>>>
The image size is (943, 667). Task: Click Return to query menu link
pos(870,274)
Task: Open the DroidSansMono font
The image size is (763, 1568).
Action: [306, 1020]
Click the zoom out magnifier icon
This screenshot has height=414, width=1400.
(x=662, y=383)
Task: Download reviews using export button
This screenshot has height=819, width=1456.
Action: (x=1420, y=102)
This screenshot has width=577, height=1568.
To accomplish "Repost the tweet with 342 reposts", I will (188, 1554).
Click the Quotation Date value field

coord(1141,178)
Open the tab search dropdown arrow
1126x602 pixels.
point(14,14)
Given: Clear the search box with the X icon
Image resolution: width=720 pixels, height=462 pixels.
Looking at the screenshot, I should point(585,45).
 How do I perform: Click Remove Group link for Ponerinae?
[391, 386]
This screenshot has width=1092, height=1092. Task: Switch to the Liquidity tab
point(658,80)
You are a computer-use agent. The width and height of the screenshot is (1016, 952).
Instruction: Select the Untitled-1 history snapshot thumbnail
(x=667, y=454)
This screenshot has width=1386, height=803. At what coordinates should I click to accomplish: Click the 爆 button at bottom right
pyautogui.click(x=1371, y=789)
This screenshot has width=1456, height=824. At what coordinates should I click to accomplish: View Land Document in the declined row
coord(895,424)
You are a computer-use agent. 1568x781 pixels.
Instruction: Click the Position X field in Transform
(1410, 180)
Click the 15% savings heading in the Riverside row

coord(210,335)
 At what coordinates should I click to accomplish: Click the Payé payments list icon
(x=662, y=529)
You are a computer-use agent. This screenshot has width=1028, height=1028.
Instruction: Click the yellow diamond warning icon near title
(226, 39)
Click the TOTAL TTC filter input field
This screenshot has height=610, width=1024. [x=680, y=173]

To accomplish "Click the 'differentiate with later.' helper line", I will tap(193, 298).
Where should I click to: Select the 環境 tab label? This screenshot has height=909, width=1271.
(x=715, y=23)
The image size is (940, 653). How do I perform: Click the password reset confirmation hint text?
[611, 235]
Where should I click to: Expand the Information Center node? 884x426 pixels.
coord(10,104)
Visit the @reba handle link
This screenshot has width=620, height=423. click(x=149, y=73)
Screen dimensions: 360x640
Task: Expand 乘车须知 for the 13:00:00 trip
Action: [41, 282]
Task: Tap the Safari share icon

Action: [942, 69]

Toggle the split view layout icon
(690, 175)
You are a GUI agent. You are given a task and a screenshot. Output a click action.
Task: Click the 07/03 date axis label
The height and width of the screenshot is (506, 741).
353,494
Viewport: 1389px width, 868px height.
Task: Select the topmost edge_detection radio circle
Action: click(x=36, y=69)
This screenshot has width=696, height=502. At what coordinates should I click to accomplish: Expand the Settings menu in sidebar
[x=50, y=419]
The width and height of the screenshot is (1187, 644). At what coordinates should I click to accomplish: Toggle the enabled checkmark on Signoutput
<<<
→ Brief
Each line of the entries where the string "agent" occurs should be shown.

→ Solution
You are a computer-use agent. The width and height of the screenshot is (1016, 952).
You are a computer-use agent. 1568x781 pixels.
You are a computer-use agent. This screenshot has width=1028, height=1028.
You are a GUI agent. You are given a task and a screenshot. Output a click action.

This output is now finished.